One challenge both camps seem to agree on, however, is battery technology. Indeed, between mining raw materials and building manufacturing plants, current EV batteries are expensive. They're also cumbersome, prone to fires, slow to charge, and limited in range.
If transportation is going fully electric, it needs a better battery. QuantumScape (QS 5.18%) thinks it has built one: a solid-state battery that charges faster and could last longer than the typical lithium-ion.

Image source: QuantumScape.
The company has several prototypes, but it's struggled to commercialize a solid-state battery. Recent manufacturing developments, however, could be changing that -- and setting this stock up to soar over the next five years.
Scaling the Cobra separator could unlock commercial reality
In the past, QuantumScape's solid-state technology has worked in labs but has always been difficult to produce at a commercial level. It made investors bearish that the company would ever produce enough to become significantly profitable.
That changed dramatically in the middle of the summer when QuantumScape announced a huge upgrade to its manufacturing technology.
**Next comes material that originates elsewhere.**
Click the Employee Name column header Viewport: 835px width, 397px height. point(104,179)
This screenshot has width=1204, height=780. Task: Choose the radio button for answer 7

In its second-quarter 2025 conference call, management announced it had successfully implemented its Cobra solid separator into its prototype manufacturing line. The upgrade can significantly improve productivity -- about 25 times more than its previous equipment -- and help it eventually produce batteries at scale.
Following on the heels of this upgrade came the first real-life demo of a solid-state battery in September. Although the battery wasn't in a car -- it was in a motorcycle -- it proved that its technology can exist outside of labs in real-world applications.
The company isn't generating revenue, but it has enough cash to last until at least 2029. It could also have significant first-mover advantage if it can commercially market its solid-state battery before others.
The stock is risky, so conservative investors may want to hold off. But for aggressive investors betting on EV adoption, holding it for the next five years could pay off.